Knowledge: Nagel- Chapter 1 Summary

In chapter one of Jennifer Nagel’s book Knowledge, she immediately challenges the reader to think about the difference between knowledge and fact. I had never really given much thought to the difference between the two. Nagel uses the following example to eloquently explain the separation between them, “Imagine shaking a sealed cardboard box containing a single coin. As you put the box down, the coin inside the box had landed wither heads or tails: let’s say that’s a fact. But as long as no one looks into the box, this fact remains unknown; it is not yet within the realm of knowledge. Nor do facts become knowledge simply by being written down. If you write the sentence, ‘The coin has landed on heads’ on one slip of paper and ‘The coin has landed on tails’ on another, then you will have written down a fact on one of the slips, but you still won’t have gained knowledge of the outcome of the coin toss” (p.3).
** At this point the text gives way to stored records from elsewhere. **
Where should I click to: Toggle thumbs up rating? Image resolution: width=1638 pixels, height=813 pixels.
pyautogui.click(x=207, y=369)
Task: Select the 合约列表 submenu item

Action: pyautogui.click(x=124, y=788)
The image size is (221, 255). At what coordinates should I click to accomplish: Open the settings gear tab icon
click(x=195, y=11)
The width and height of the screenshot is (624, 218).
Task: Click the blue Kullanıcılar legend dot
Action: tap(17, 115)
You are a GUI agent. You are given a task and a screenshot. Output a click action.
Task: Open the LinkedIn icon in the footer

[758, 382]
The entire endeavor resides on there being a living thing to be able to access this fact and store it as knowledge. So there can be many things out there that are facts, but without something or someone able to decipher and recognize the fact, it remains just that. There is nothing to spread and share the fact that a fact exists. Whew!
Another point Nagel wants the reader to take into consideration is that knowledge can be possessed by a group. For example, an orchestra knows how to play Beethoven’s Ninth Symphony even if each section only knows how and when to play their particular instrument. Perfect example of why collaboration is so important to further our knowledge as a species. A collective group of fact carrying beings can share, compare and evolve their own level of knowledge thus furthering the groups knowledge and so on.
I’ll jump ahead a bit here because there is a topic that I was drawn to later in the chapter. Knowing v. thinking. Knowing insinuates truth behind it. Thinking show there is room for doubt. Nagel uses the following example on page 7-8, ‘Jill knows that her door is locked.’ v. ‘Bill thinks that his door is locked.’ There is an immediate distinction between the two. Jill’s situation implies fact, where as Bill’s leaves room for the possibility that his door is NOT locked. To identify this relationship between knowledge and fact is called factivity- we can only know facts or true propositions. Now, one can argue there are false or imitations out there, i.e. do they really know or just seem to know?
     This leads us to the Ancient Greek philosopher Protagoras that held, “Knowledge is always of the true, but also that different things could be true for different people“ (p. 10). He goes on to say, “It is true for me that the wind really is cold and true for you that the wind is warm.” So my questions is, do our own perceptions dictate our reality in what we think we know?

1 comment:

  1. Perceptions definitely guide our knowledge claims, as empiricists insist they should. But "dictate" sounds rigid. Perception plus reflection on perception should be a more flexible and, as you point out, collaborative affair. I like the way William James thought about the relation between knowledge, facts, and truth:

    "I am a natural realist. The world per se may be likened to a cast of beans on a table. By themselves they spell nothing. An onlooker may group them as he likes. He may simply count them all and map them. He may select groups and name these capriciously, or name them to suit certain extrinsic purposes of his. Whatever he does, so long as he takes account of them, his account is neither false nor irrelevant. If neither, why not call it true? It fits the beans- minus-him, and expresses the total fact, of beans-plus-him. Truth in this total sense is partially ambiguous, then. If he simply counts or maps, he obeys a subjective interest as much as if he traces figures. Let that stand for pure "intellectual" treatment of the beans, while grouping them variously stands for non- intellectual interests. All that Schiller and I contend for is that there is no "truth" without some interest, and that non- intellectual interests play a part as well as intellectual ones. Whereupon we are accused of denying the beans, or denying being in anyway constrained by them! It's too silly!"